> [Work item]
The response should contain every record, reproduced exactly.

(Items from a dataset)
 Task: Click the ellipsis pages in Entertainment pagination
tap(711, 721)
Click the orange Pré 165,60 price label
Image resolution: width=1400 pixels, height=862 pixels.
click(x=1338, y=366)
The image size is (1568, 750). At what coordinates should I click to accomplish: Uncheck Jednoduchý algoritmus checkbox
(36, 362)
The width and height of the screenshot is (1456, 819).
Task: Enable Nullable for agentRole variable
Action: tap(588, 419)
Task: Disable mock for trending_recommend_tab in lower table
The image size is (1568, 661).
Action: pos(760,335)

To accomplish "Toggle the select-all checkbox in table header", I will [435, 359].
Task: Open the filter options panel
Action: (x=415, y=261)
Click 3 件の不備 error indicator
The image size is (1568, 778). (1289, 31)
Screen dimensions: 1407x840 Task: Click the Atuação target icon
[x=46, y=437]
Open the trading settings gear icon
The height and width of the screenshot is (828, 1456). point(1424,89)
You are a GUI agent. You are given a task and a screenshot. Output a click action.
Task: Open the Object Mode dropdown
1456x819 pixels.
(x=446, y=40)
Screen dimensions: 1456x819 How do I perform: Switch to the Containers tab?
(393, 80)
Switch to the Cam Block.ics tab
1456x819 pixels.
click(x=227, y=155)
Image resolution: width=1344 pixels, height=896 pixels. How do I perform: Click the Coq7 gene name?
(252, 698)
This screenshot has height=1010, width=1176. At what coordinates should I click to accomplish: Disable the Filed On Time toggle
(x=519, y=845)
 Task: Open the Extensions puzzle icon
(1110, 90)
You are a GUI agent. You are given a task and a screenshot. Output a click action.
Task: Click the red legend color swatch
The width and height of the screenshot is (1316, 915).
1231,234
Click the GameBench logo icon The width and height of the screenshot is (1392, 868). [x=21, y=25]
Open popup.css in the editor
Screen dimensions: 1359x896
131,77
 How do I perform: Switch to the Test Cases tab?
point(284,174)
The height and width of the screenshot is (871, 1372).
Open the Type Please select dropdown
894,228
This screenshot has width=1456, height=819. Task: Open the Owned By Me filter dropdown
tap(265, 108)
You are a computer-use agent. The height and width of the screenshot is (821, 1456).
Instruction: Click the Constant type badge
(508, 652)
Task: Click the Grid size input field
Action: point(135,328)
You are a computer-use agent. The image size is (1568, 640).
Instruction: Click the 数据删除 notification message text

> [Expected output]
 Task: Click the ellipsis pages in Entertainment pagination
tap(711, 721)
Click the orange Pré 165,60 price label
Image resolution: width=1400 pixels, height=862 pixels.
click(x=1338, y=366)
The image size is (1568, 750). At what coordinates should I click to accomplish: Uncheck Jednoduchý algoritmus checkbox
(36, 362)
The width and height of the screenshot is (1456, 819).
Task: Enable Nullable for agentRole variable
Action: tap(588, 419)
Task: Disable mock for trending_recommend_tab in lower table
The image size is (1568, 661).
Action: pos(760,335)

To accomplish "Toggle the select-all checkbox in table header", I will [435, 359].
Task: Open the filter options panel
Action: (x=415, y=261)
Click 3 件の不備 error indicator
The image size is (1568, 778). (1289, 31)
Screen dimensions: 1407x840 Task: Click the Atuação target icon
[x=46, y=437]
Open the trading settings gear icon
The height and width of the screenshot is (828, 1456). point(1424,89)
You are a GUI agent. You are given a task and a screenshot. Output a click action.
Task: Open the Object Mode dropdown
1456x819 pixels.
(x=446, y=40)
Screen dimensions: 1456x819 How do I perform: Switch to the Containers tab?
(393, 80)
Switch to the Cam Block.ics tab
1456x819 pixels.
click(x=227, y=155)
Image resolution: width=1344 pixels, height=896 pixels. How do I perform: Click the Coq7 gene name?
(252, 698)
This screenshot has height=1010, width=1176. At what coordinates should I click to accomplish: Disable the Filed On Time toggle
(x=519, y=845)
 Task: Open the Extensions puzzle icon
(1110, 90)
You are a GUI agent. You are given a task and a screenshot. Output a click action.
Task: Click the red legend color swatch
The width and height of the screenshot is (1316, 915).
1231,234
Click the GameBench logo icon The width and height of the screenshot is (1392, 868). [x=21, y=25]
Open popup.css in the editor
Screen dimensions: 1359x896
131,77
 How do I perform: Switch to the Test Cases tab?
point(284,174)
The height and width of the screenshot is (871, 1372).
Open the Type Please select dropdown
894,228
This screenshot has width=1456, height=819. Task: Open the Owned By Me filter dropdown
tap(265, 108)
You are a computer-use agent. The height and width of the screenshot is (821, 1456).
Instruction: Click the Constant type badge
(508, 652)
Task: Click the Grid size input field
Action: point(135,328)
You are a computer-use agent. The image size is (1568, 640).
Instruction: Click the 数据删除 notification message text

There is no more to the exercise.